KUMPAS DAVALARI GERÇEKLERİ MUSTAFA KOÇ VE MUHAMMED SARIKAYA : ERGENEKON DAVASI

KUMPAS DAVALARI GERÇEKLERİ MUSTAFA KOÇ VE MUHAMMED SARIKAYA : ERGENEKON DAVASI

15/12/2018

"Ergenekon Davası" adaletin arandığı bir yargılama değil; baskı intikam işkence yakın tarihi yeniden yazma ve Türkiye Cumhuriyeti'ni bütün kurumlarıyla tasfiye aracıdır. Bu davada toplanan 21 iddianamede yargılanan ve aralarında yapay irtibatlar kurulmaya çalışılan farklı kesimlerdeki insanların tek ortak özelliği büyük bir hukuksuzlukla karşı karşıya kalmış olmalarıdır.

Yıllarca devam eden yargılamalar boyunca hiçbir olay aydınlatılamadığı gibi yakın tarihin onlarca dosyası birleştirilip düzmece delillerden medet umularak peşin hüküm oluşturulmuş; kararın açıklanması için sadece uygun zaman kollanmıştır. "Darbe girişimlerini yargılıyoruz (!)" görüntüsü aldatmacadan başka bir şey değildir. Milletimize asıl darbeyi bu davayı tertipleyenler yapmışlardır. Silivri Cezaevi içindeki duruşmalar düşman ceza hukukunda bile uygulanmayan zulme dönüşmüştür.

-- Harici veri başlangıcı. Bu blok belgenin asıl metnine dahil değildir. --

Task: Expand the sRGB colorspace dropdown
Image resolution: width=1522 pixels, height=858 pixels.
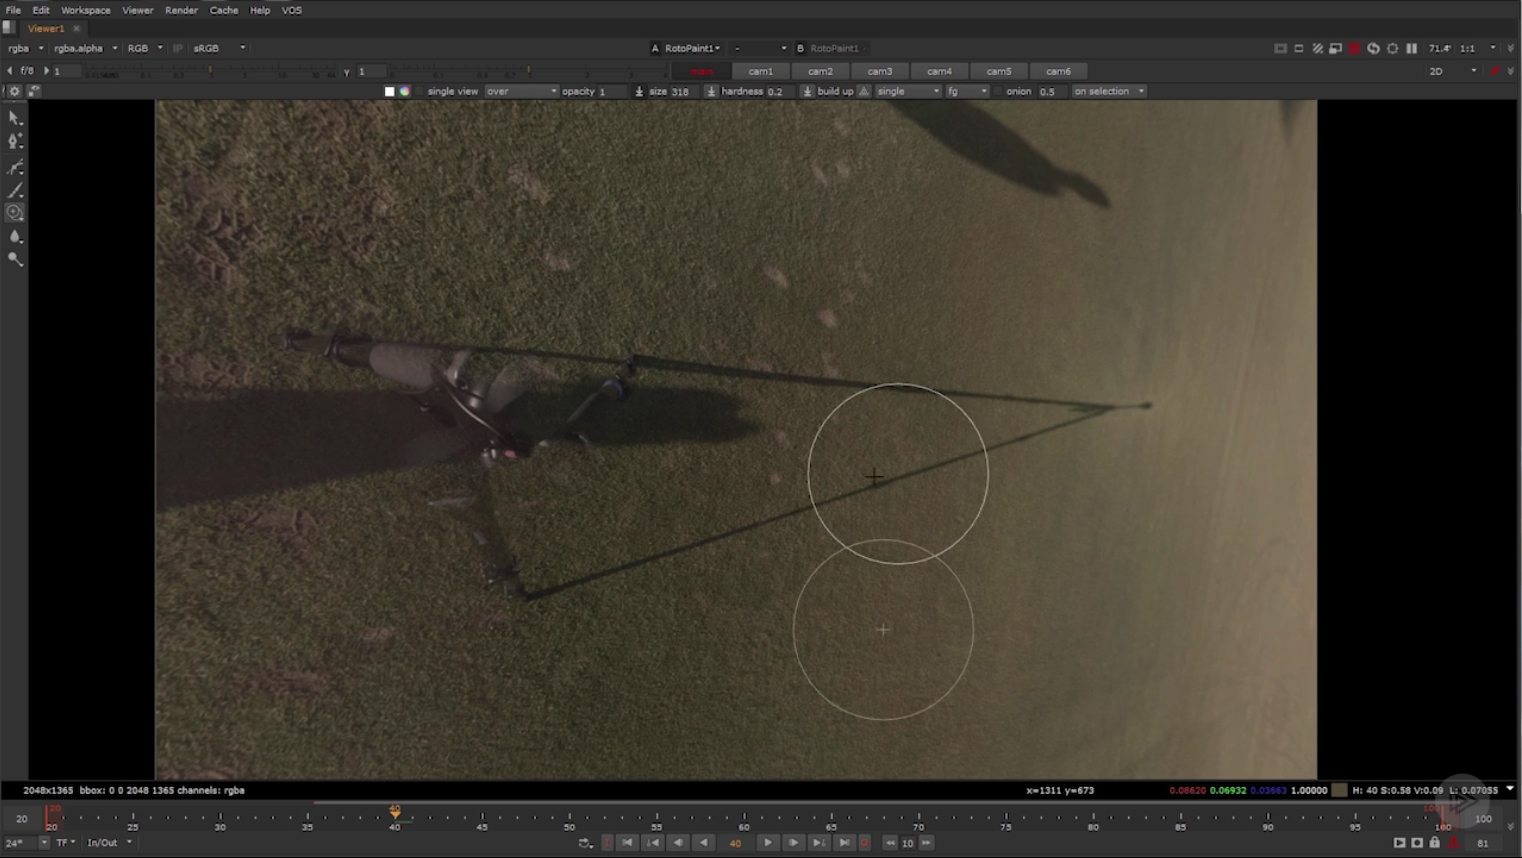Action: coord(219,48)
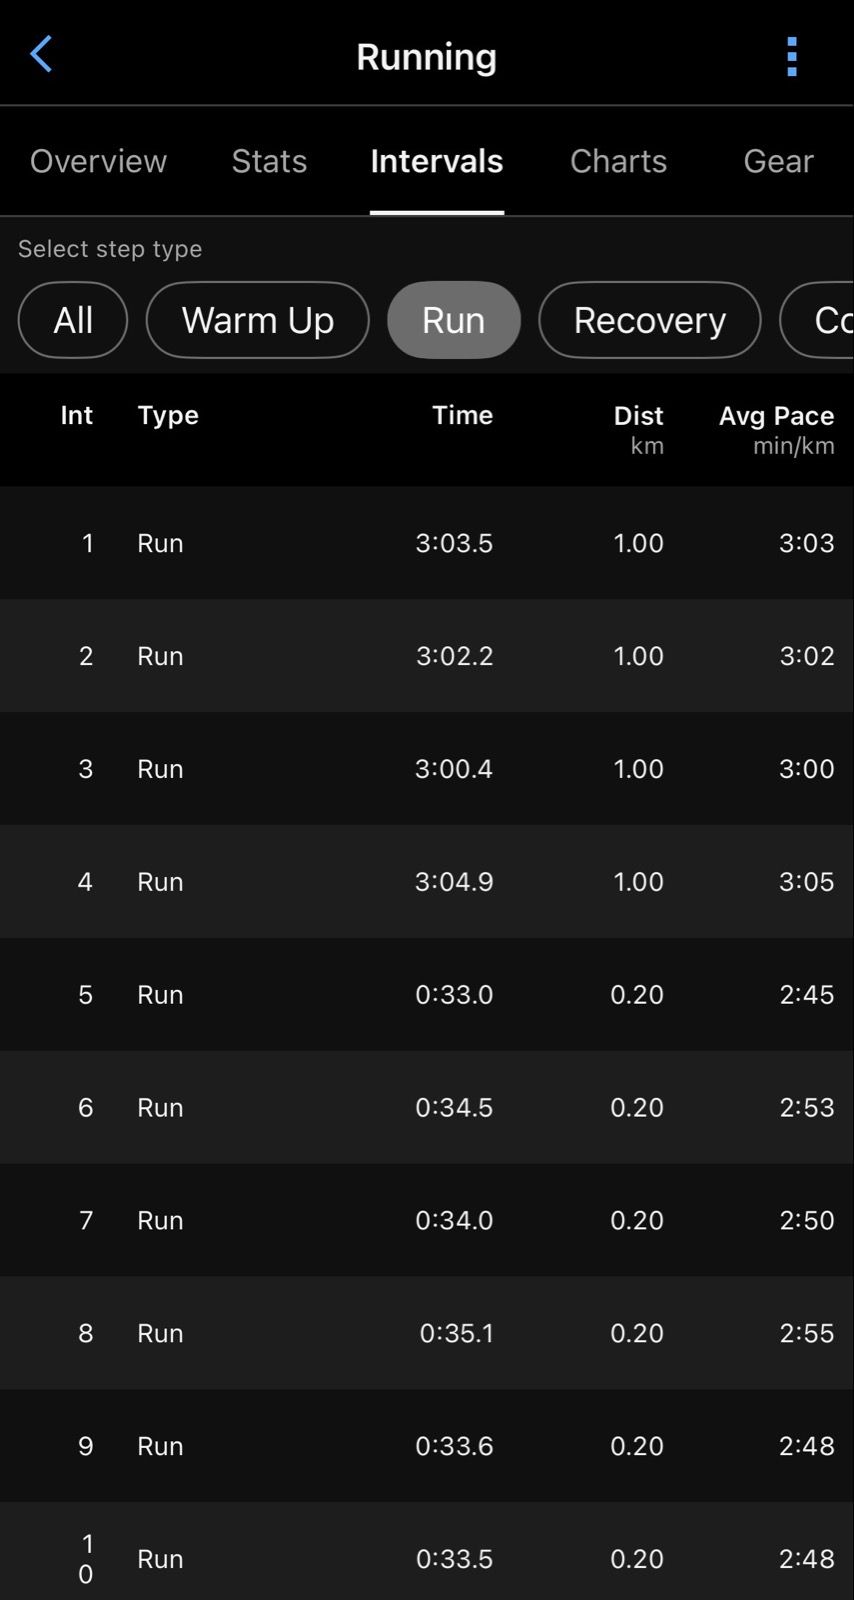This screenshot has width=854, height=1600.
Task: Filter intervals by Warm Up
Action: pos(257,320)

Bu davaya neden Ergenekon isminin verildiği önemlidir. ERGENEKON: Türklerin Orta Asya'daki efsanevi anayurdu olup en önemli Türk destanına adını vermiştir. Ergenekon destanı Türklerin esir olmayacağının bir kanıtı olan en önem- li Türk Destanıdır. Bu nedenle bu kumpas davasına Ergenekon adı verilmiş tarih boyunca esir alınamayan Türkler devlet içine çöreklenmiş işbirlikçiler yardımıyla esir alınmak istenmiştir.

Davanın kronolojisi kısaca şöyledir:

  • 2007 Haziran ayında diğer kumpas davalarında da olduğu gibi bir isimsiz ihbar ile soruşturmalar ve davalar zinciri başladı. Ümraniye Çakmak Mahallesi'nde bir gecekondunun çatısında patlayıcı madde bulunduğu bu maddeyi Mehmet Demirtaş'ın sakladığı patlayıcıları bir astsubayın temin ettiği ihbar edildi. Gecekondu sahibi Mehmet Demirtaş'ın yeğeni Ali Yiğit'in ifadeleri üzerine Demirtaş'ın askerdeki komutanı olan emekli astsubay Oktay Yıldırım gözaltına alındı. Şüpheliler İstanbul Emniyetinde sorgulandı. Bu davanın ilk dalgası olarak adlandırıldı.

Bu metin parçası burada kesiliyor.